Input records »
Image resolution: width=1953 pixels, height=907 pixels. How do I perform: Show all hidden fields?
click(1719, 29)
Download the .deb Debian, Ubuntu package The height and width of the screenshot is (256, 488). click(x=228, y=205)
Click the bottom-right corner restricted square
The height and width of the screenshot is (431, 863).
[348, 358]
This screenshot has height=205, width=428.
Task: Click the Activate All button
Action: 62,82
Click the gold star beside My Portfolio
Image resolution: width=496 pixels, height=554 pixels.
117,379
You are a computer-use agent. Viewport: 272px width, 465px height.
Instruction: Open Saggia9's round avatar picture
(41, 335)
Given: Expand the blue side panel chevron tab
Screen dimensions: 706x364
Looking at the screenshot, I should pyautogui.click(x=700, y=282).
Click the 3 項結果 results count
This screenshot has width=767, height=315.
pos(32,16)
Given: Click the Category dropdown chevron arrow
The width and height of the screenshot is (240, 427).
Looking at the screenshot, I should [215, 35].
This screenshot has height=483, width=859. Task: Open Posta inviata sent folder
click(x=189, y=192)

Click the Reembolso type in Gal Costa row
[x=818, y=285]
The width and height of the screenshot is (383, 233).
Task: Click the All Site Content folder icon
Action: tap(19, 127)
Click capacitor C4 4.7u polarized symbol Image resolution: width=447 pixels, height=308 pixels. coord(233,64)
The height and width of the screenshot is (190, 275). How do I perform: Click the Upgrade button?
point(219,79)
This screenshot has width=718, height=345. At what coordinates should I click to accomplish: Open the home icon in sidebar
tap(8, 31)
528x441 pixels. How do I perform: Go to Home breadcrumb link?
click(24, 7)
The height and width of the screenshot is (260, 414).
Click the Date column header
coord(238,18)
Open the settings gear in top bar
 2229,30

Problem description » Copy exactly the lines of the listing above, beginning at the line with "The height and width of the screenshot is (260, 414)." and ending at its final line; write out nothing else.

Solution »
The height and width of the screenshot is (260, 414).
Click the Date column header
coord(238,18)
Open the settings gear in top bar
 2229,30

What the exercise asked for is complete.